Si pensi alla sorprendente vittoria del senatore Scott Brown in Massachusetts – un feudo democratico, lo stato del fu Ted Kennedy – caduto nelle mani di un ex attore di spot pubblicitari che ha concluso il suo victory speech con queste parole: “Mi chiamo Scott Brown, vengo da Wrentham, guido un camion, e sono il vostro Senatore”. Brown ha vinto promettendo di abbassare le tasse e criticando la riforma sanitaria dei democratici. I Tea Party non avevano appoggiato ufficialmente il candidato repubblicano ma sono stati quel polmone di voti che gli ha permesso di far breccia tra gli indipendenti che dal 2008 tendono a fidarsi poco di Obama. (Anche di McCain, se è per questo. Dick Armey, l'ex leader della maggioranza repubblicana alla Camera e anima del movimento, ha definito “irresponsabili” le posizioni in materia fiscale dell’ex sfidante repubblicano alla Casa Bianca.)
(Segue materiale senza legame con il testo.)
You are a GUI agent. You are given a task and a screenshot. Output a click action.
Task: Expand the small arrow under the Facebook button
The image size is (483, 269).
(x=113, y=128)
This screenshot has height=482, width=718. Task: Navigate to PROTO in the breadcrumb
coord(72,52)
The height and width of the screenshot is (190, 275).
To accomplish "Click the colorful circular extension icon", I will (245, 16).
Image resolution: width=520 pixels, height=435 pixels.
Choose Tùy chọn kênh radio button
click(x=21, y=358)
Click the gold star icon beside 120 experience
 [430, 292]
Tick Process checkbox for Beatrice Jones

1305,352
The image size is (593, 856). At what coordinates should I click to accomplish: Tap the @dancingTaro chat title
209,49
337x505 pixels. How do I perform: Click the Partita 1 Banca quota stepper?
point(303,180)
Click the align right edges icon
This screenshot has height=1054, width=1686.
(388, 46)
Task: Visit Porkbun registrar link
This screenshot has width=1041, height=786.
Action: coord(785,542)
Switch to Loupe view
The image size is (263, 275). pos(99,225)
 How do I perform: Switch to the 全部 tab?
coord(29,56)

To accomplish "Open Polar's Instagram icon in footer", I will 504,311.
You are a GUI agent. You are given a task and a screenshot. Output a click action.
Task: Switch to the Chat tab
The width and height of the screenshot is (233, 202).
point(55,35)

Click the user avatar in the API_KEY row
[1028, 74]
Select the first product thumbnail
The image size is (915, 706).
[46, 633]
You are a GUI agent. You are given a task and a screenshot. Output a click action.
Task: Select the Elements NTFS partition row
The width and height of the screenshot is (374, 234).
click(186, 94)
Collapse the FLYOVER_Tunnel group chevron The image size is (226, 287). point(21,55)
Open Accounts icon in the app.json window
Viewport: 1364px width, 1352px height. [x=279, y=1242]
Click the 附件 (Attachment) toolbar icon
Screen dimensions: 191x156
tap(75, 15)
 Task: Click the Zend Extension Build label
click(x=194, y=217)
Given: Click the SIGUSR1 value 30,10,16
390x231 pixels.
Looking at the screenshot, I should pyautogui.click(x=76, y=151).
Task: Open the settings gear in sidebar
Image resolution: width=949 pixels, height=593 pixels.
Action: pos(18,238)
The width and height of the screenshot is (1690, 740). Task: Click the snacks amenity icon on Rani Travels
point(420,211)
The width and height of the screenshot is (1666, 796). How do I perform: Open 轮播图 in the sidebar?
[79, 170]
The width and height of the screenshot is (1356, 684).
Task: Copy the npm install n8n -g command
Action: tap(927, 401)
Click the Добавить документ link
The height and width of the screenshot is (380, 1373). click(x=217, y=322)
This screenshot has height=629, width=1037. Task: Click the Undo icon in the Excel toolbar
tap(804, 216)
L'idea più bizzarra dei patrioti è stata spedire per posta 8 milioni di pink slip (le lettere di licenziamento rosa, ndr) ai membri del Congresso, minacciando di non votarli più se proseguiranno sulla strada di fantomatiche leggi sul clima (un miliardo e mezzo di dollari previsti dallo “stimulus”) o contro il fumo (75 milioni di dollari). La corte di Obama accusa i Tea Party di essere un branco di populisti arroganti e ignoranti ma in realtà sono dei conservatori rivoluzionari, e se sapranno fare un salto di qualità evitando di ridursi a una forma di nostalgia reaganiana, se riusciranno a conciliarsi una volta ancora con la destra sociale e religiosa del GOP, potrebbero far vivere una Seconda Rivoluzione all'America in meno di dieci anni.

CommentiCommenti 4

ABN (non verificato) said:

Fortemente filoamericano, e quasi sempre vicino ai neocon, confesso che se i repubblicani seguiteranno a sostenere Sarah Palin come esponente di spicco del partito, arrivando addirittura a candidarla alla presidenza, mi rassegnerò a vergognarmi profondamente.

Marco Casetta (non verificato) said:

Negli anni '30 un gruppo di intellettuali sotenitori d Roosevelt pose le basi della distruzione degli Stati Uniti e dell'Occidente: immigrazionismo selvaggio e crescita continua della spesa pubblica, in modo da espropriare le risorse dei cittadini e costringerli alla sottomissione allo stato. La mancanza di un (aberrante) disegno organicamente comunista pone questo piano nei termini di un'autentica creazione infernale, perchè da esso discende non la modifica formale delle strutture statali, ma l'indebitamento pubblico ormai fuori controllo negli USA e nei Paesi occidentali. Come ogni malfattore, questi intellettuali crearono la propria reputazione su alcuni miti: le teorie keynesiane e la politica espansiva di Roosevelt. Sono due autentiche truffe: Keynes considerva il sostegno pubblico all'economia come espediente provvisorio e non come politica stabile, perchè era cosciente che questo avrebbe portato nel sistema economico l'inefficienza connaturata strutturalmente alla mano pubblica. Il secondo mito è il vergognoso falso storico che Roosevelt abbia salvato l'economia americana, che invece fu "salvata" dalla seconda guerra mondiale, senza la quale l'economia degli Stati Uniti sarebbe crollata completamente sotto il duplice peso della crisi persistente e del debito pubblico. Per salvare l'Occidente occorre tagliare profondamente, col bisturi, i falsi miti ereditati dagli anni '30: riportare Keynes alla sua effettiva teoria ed insegnare le politiche rooseveltiane per quello che effettivamente furono: un fallimento vergognoso spacciato per successo. Naturalmente occorrerà tornare alle politiche contenitive dell'immigrazione seguite negli stessi USA a cavallo tra il XIX e il XX secolo, quando i Presidenti capirono il rischio incredibile che si sarebbe corso quando, esaurita la spinta di massa dell'immigrazione europea, gli USA avrebbero potuto essere invasi da una nuova immigrazione di massa culturalmente aliena alle caratteristiche americane, che sono assolutamente di derivazione europea con innesti neri e nativi. Attenzione: la posta è la distruzione etnica e la sparizione dalla faccia della Terra dei popoli europei.